Copy out every item below word for word, and leave the pictures out of your copy.
▬▬▬▬▬▬
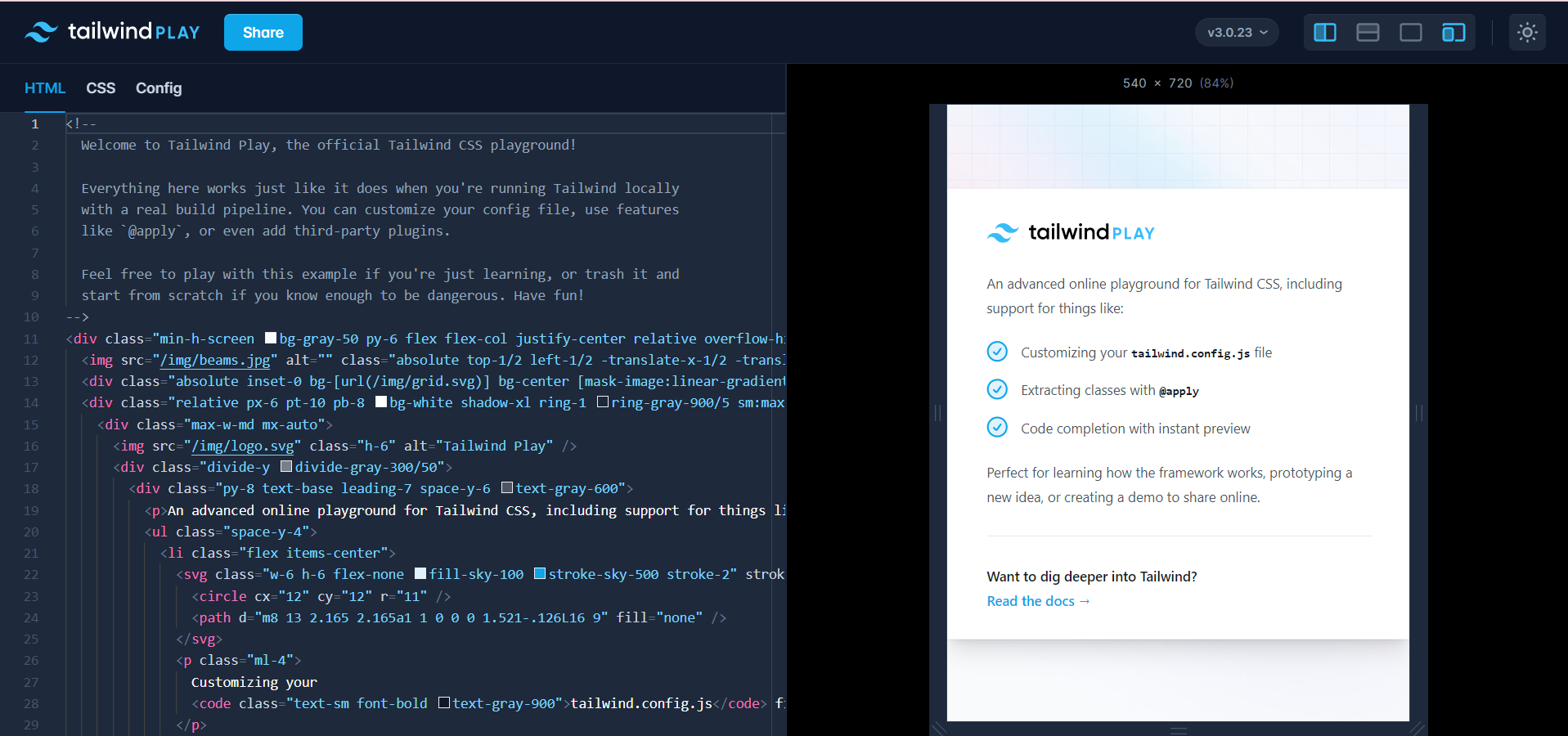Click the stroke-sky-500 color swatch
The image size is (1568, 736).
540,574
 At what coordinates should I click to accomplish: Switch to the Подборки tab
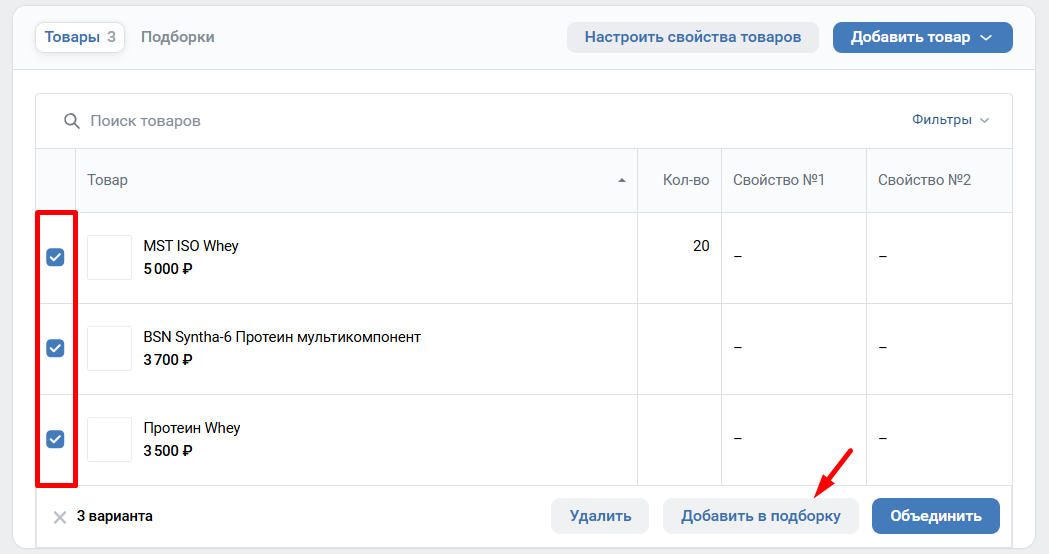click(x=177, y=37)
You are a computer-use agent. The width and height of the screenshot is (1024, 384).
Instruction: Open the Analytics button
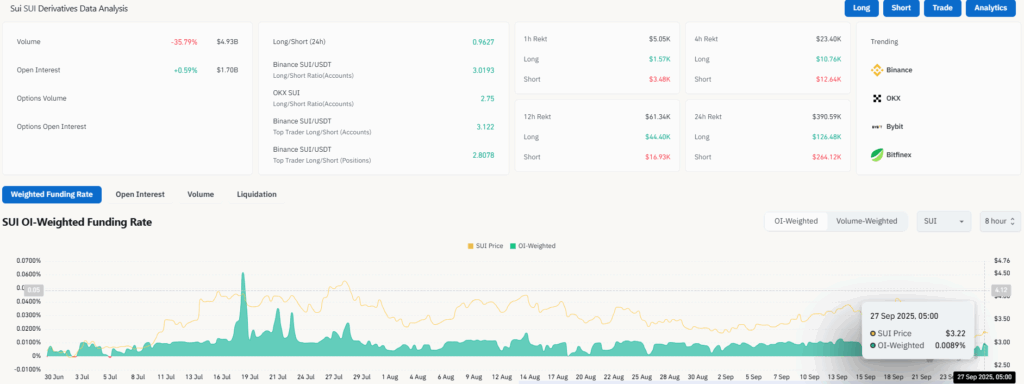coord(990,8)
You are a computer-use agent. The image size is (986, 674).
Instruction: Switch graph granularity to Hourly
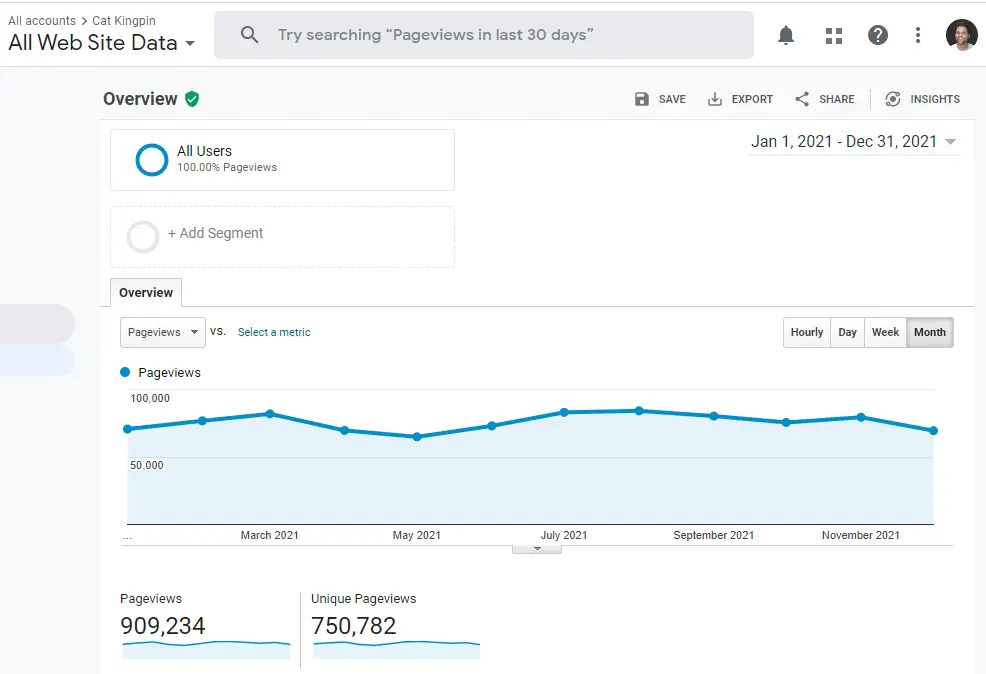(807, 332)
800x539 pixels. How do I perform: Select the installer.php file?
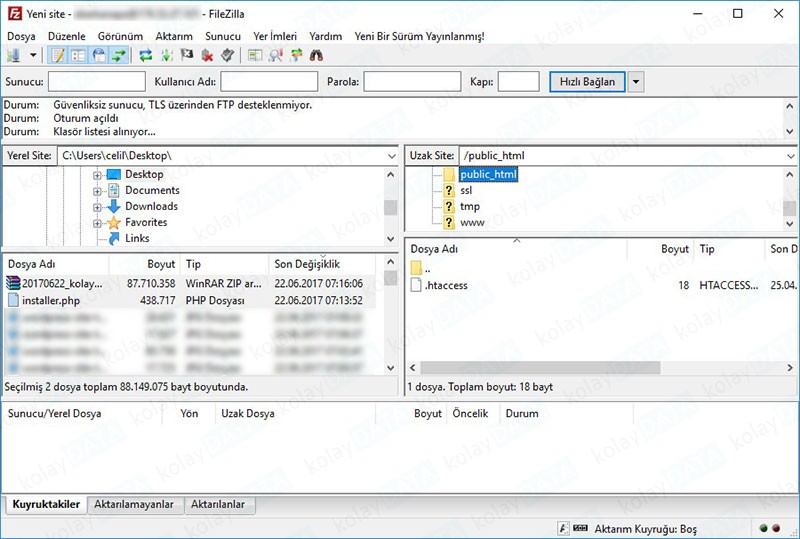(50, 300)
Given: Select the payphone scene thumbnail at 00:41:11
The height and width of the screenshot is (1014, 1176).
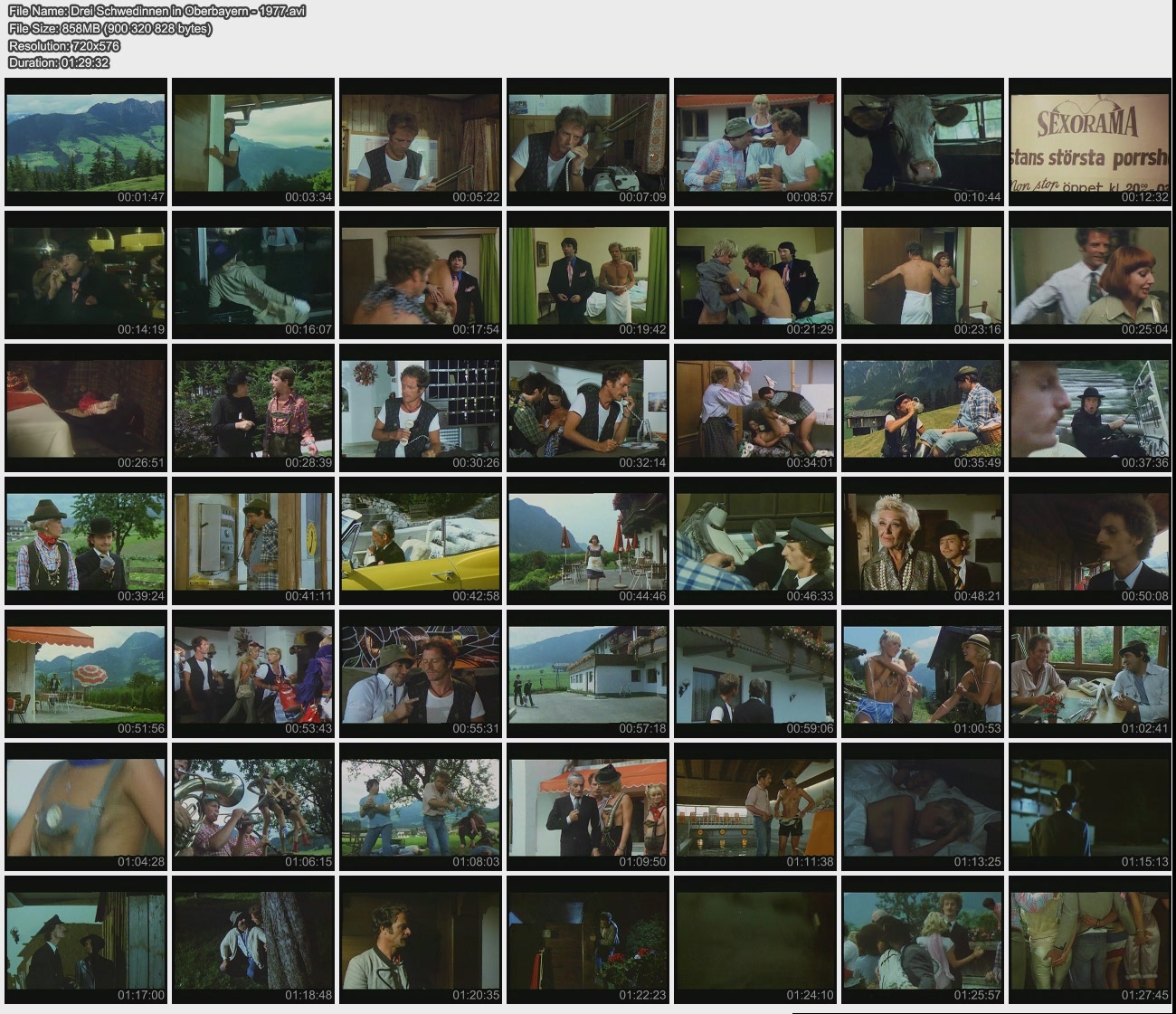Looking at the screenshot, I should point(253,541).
▬▬▬▬▬▬
**Answer for the task:**
Click the stroke-sky-500 color swatch
The image size is (1568, 736).
540,574
 At what coordinates should I click to accomplish: Switch to the Подборки tab
click(x=177, y=37)
You are a computer-use agent. The width and height of the screenshot is (1024, 384).
Instruction: Open the Analytics button
coord(990,8)
You are a computer-use agent. The image size is (986, 674).
Instruction: Switch graph granularity to Hourly
(807, 332)
800x539 pixels. How do I perform: Select the installer.php file?
(50, 300)
Given: Select the payphone scene thumbnail at 00:41:11
The height and width of the screenshot is (1014, 1176).
Looking at the screenshot, I should point(253,541).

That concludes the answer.